Nowadays, it is an obvious fact that it is necessary to look for new approaches to agriculture, which would ensure the maximum reduction in the dependence of the volumes and quality of the crop on external factors. The use of nanopreparations in crop production is the most promising. The development of new technologies and techniques using nanomaterials, which would ensure high yields and quality of potato products, is relevant and has great practical importance. The research in recent years has established the important role of selenium in the regulation of plant activity.The purpose of this work was to research the effect of selenium nanoparticles and selenium in the form of micronutrient fertilizers on early-maturing varieties of potatoes for table use: adaptive capacity and nutritional value. Selenium nanopowder in the form of a solution contained the optimum nanoselenium concentration applied–0.13 g per hectare seeding rate. The potato tubers were soaked in distilled water 30 minutes before seeding.

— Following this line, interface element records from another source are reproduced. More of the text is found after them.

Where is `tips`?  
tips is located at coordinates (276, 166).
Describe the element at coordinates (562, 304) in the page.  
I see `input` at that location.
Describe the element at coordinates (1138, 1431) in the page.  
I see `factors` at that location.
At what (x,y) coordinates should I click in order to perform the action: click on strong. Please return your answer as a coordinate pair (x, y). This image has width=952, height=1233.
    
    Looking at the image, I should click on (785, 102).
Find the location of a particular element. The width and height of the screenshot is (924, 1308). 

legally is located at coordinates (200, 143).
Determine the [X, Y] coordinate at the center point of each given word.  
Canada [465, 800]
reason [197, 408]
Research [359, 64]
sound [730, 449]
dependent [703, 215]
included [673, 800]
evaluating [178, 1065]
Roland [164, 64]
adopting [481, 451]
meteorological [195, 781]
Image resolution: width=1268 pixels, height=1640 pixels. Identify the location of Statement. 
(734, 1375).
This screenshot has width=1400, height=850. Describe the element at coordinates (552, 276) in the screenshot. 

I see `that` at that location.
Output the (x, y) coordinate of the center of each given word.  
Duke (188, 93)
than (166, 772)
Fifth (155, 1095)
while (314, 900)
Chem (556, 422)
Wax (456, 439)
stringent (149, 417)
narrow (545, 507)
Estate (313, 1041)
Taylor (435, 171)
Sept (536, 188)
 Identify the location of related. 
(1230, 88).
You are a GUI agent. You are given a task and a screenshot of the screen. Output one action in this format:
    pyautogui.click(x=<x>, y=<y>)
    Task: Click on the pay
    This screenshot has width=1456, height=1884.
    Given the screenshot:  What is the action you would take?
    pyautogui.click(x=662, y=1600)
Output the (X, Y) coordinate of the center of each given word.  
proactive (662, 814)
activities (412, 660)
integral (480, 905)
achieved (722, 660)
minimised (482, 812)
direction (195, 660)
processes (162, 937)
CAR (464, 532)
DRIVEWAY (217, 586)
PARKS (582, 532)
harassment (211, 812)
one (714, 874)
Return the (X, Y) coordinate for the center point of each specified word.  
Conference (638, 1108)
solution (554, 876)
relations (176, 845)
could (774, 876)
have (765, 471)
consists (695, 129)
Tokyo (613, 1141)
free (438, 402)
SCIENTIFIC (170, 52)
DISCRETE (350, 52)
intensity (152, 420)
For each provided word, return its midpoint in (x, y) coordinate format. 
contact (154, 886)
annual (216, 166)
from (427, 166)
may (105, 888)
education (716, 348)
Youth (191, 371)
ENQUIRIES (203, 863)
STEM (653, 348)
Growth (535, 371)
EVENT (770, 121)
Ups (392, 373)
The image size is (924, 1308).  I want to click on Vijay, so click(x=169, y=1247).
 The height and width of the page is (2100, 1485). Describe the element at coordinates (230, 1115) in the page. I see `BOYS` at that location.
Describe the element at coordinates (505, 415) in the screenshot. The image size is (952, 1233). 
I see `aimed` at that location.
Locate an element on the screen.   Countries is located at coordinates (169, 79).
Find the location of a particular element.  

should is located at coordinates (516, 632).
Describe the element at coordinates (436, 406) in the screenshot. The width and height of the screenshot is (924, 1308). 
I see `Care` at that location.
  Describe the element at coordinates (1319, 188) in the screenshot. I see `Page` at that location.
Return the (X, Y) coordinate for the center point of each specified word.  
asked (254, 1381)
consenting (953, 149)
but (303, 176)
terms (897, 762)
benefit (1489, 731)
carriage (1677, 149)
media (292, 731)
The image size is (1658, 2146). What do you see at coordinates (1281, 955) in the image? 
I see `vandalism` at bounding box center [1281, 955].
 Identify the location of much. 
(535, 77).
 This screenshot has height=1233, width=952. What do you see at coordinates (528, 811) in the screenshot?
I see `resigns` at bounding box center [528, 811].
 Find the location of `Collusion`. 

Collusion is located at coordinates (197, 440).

The treatment of potato tubers with selenium micronutrient, the dose of which amounted to 400 g per 1 hectare, was also carried out before planting. The soil preparation and agrotechnology cultivation generally accepted in the Ryazan region.The research results showed that presowing treatment of potato tubers with selenium nanopreparation had the most favorable effect on the adaptive capacity of plants (heat resistance, water-holding properties), as well as on yield increase, than treatment of tubers with selenium in the form of microfertilizer. The use of Se nanoparticles leads to an increase in the protein and vitamin C content. The Udacha potato variety showed great responsiveness to the entering of various forms of selenium in comparison with others. The use of selenium in the form of microfertilizer leads to an increase in the accumulation of starch and dry matter. These figures were the highest in potato tubers of the Zhukovskiy Ranniy variety.